Last year, a Noble Prize-winning U.N. network of climate and other scientists warned of rising seas, droughts, severe weather and other dire consequences without sharp cutbacks in emissions of the industrial, transportation and agricultural gases blamed for warming.

That network, called the Intergovernmental Panel on Climate Change, advised that emissions should be reduced by 25 percent to 40 percent below 1990 levels by 2020.

"Climate change and its implications is a broader process, more profound than negotiations among member states," Kerim said. "So our aim, our goal is to support that process, not to replace it."

Kerim said he wants to encourage partnerships between businesses and governments, and that he would refrain from encouraging nations to assign blame -- and added responsibility -- to the United States and other rich nations for their historical pollution.

"To approach the issue must be a forward looking way," he said. "We have to now try to find a way out. And to find a way out, you don't look in the rear mirror which shows you the back of your car."

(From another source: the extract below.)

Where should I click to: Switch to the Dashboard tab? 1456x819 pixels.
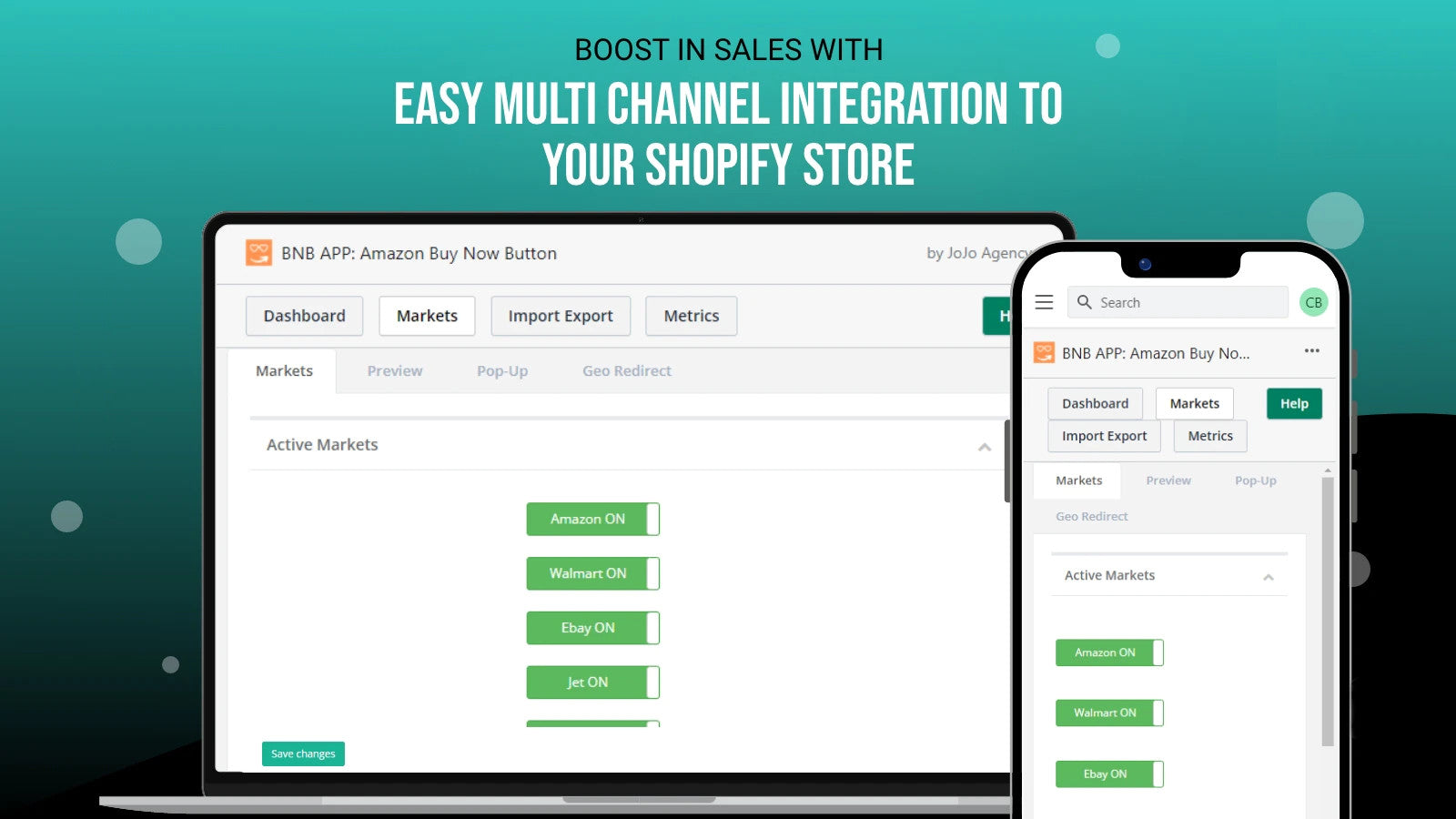[x=304, y=316]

British billionaire Richard Branson, who has decided to invest heavily in "biofuels" along with his Virgin brand of several hundred companies, will be a special guest at the assembly meeting, Kerim said.

"He was one of the first who reacted and who said that he's prepared to finance projects for clean energies and technologies," Kerim said.

Like Ban, who told the AP in December that his No. 1 priority is persuading the world to agree to new controls on global warming gases before the end of 2009, Kerim calls the challenges of climate change "my flagship topic."

In his report, Ban warned that global warming would probably affect women more than men. "The challenge of climate change is unlikely to be gender-neutral, as it increases the risk to the most vulnerable and less empowered social groups," he said.

Annie Petsonk, a lawyer for the advocacy group Environmental Defense, said global warming will most affect poor people and minorities, because the wealthy can spend more to adapt. "Women in poorer communities are going to face greater challenges protecting their children from the spread of diseases, polluted water, water shortages and so on," she said.